Die Kirche solle alle bisherigen Zahlungen überprüfen und den neuen Gegebenheiten anpassen. Nach dem Kölner Urteil stelle sich die Frage, warum die katholische Kirche immer noch „Dinge auf sich zukommen“ lasse, statt selbst aktiv zu werden. Die Betroffenen betonten, es würde der Kirche „gut zu Gesicht stehen“, wenn sie von sich aus Einsicht zeige und nicht erst „durch Gerichtsurteile zu angemessenen Zahlungen verpflichtet“ werde.

Digitale Karte mit Orten von Taten geplant

Im aktuellen kircheninternen System hatte der Betroffene 25.000 Euro erhalten. Vor Gericht forderte er vom Erzbistum Köln 725.000 Euro Schmerzensgeld und 80.000 Euro für mögliche künftige Schäden. Das Urteil, das ihm 300.000 Euro zusprach, ist noch nicht rechtskräftig. Die Darlegung des Klägers, 320-mal von einem Priester missbraucht worden zu sein, hatte das Erzbistum nicht bestritten und auch darauf verzichtet, eine Verjährung zu beanspruchen.

Nach dem Kölner Urteil zeigte sich die Unabhängige Kommission für Anerkennungsleistungen, die über die Höhe kirchlicher Zahlungen befindet, offen für höhere Summen. Voraussetzung sei, dass das Kölner Urteil rechtskräftig werde.

++++++++++

§ AUFGABEN
(1) Wie viel Geld hatte der Betroffene laut dem Quellenauszug zum Kölner Schmerzensgeldurteil im kircheninternen System erhalten?
(2) Setze den Quellenauszug zum Kölner Schmerzensgeldurteil nach seinem letzten Satz fort.
Die anschließenden Zeilen sind eigenständiges Material und gehören nicht zum Quellenauszug.

§ DATENBLOCK
++++++++++

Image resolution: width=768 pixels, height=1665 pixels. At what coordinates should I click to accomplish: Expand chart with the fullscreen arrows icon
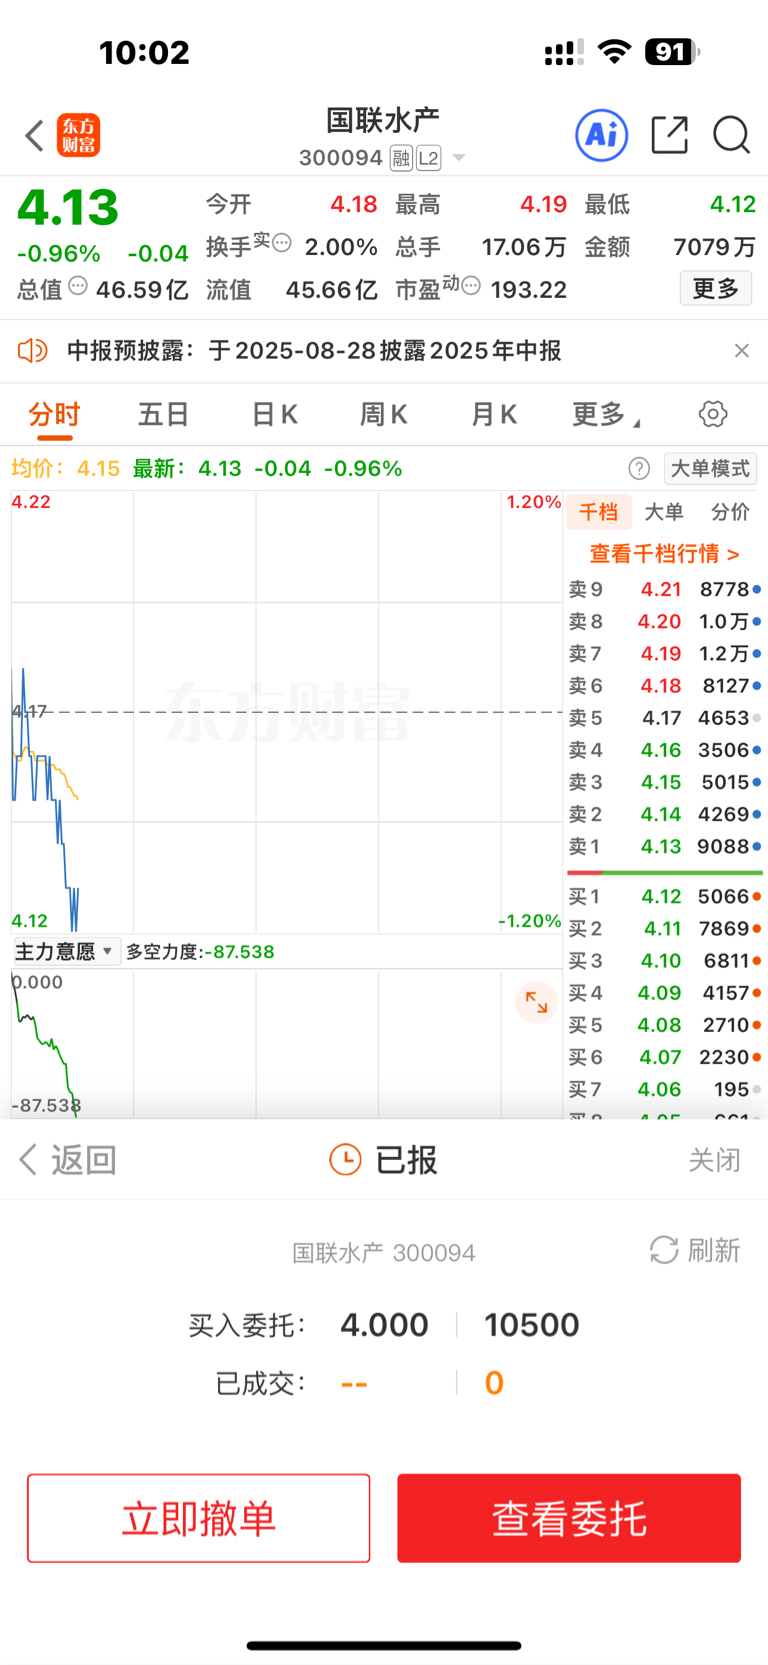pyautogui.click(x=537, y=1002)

++++++++++

§ LÖSUNGEN
(1) 25.000 Euro.

(2)
Die Betroffenenvertreter kündigten zudem an, eine digitale Karte schaffen zu wollen, auf der bisher bekannte Orte sexualisierter Gewalt in der Kirche verzeichnet sind. Dazu sollten die fünf NRW-Bistümer alle ihnen bekannten Tatorte den Betroffenenvertretern benennen.

Künftig Berufung auf Verjährung nicht mehr möglich?

Derweil hält der Kölner Staatsrechtler Stephan Rixen für möglich, dass sich Bistümer bei Schmerzensgeldklagen von Missbrauchsbetroffenen künftig nicht mehr auf Verjährung berufen können. Sollten sie das tun, müssten sie damit rechnen, dass Gerichte dies „als rechtsmissbräuchlich brandmarken“, sagte er der „Kölnischen Rundschau“.

Vom Juristischen ins Deutsche übersetzt hieße das: „Erst habt ihr alles vertuscht, auf Zeit gespielt und Betroffenen das Leben schwer gemacht, und jetzt fällt euch ein, dass ihr mit all dem nichts zu tun habt. Geht's noch?!“ Rixen gehört der Unabhängigen Kommission zur Aufarbeitung sexuellen Kindesmissbrauchs auf Bundesebene an.

Experte regt Fonds von Staat, Kirche und anderen Institutionen an

Dem Juristen zufolge muss in einem Schmerzensgeldprozess normalerweise der Kläger die Vorwürfe beweisen: „Aber die Beweislast kann auch erleichtert werden. Sie kann sich sogar ganz umkehren, wenn es um Tatsachen geht, die in der internen Sphäre des Beklagten liegen und die der Kläger beim besten Willen nicht nachweisen kann.“ Dieses Problem habe das Landgericht Traunstein bei einem weiteren Schmerzensgeldprozess gegen die Kirche schon angesprochen. Wenn die Beweislast erleichtert würde, wäre das ein sensationelles Signal, so Rixen.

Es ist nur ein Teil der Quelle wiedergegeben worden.